Task-Related Token Compression in Multimodal Large Language Models from an Explainability Perspective
arXiv:2506.01097v2 Announce Type: replace
Abstract: Existing Multimodal Large Language Models (MLLMs) process a large number of visual tokens, leading to significant computational costs and inefficiency. Instruction-related visual token compression demonstrates strong task relevance, which aligns well with MLLMs ultimate goal of instruction following. Previous works generally assume that visual tokens achieve better vision-language alignment in the shallow layers of LLMs, which have led to task-related token compression being primarily applied in intermediate LLM layers. In contrast, our study reveals that with proper selection, task-related token compression is feasible at the input stage of LLM with negligible performance loss.
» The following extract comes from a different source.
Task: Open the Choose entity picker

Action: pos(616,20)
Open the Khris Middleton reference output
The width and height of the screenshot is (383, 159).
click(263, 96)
This new paradigm significantly reduces task-irrelevant visual tokens and its model-agnostic design enables application without modifying the LLM architecture. Specifically, we suggest that explainability methods for transformer-based architechtures can evaluate the global importance of each visual token with respect to the given instruction, which can effectively guide the task-related token compression for MLLMs. Furthermore, we propose to learn a mapping from the attention map of the first LLM layer to the explanation results, thereby avoiding the need for a full inference pass. Interestingly, this mapping can be learned using a simple and lightweight convolutional network, whose training is efficient and independent of MLLMs. Extensive experiments on 13 image and video benchmarks across three leading MLLMs (Qwen2-VL, LLaVA-OneVision, and VILA1.5) demonstrate the remarkable effectiveness and strong generalization of our approach. Additionally, our new compression paradigm achieves faster inference with reductions in both prefilling time and KV cache memory.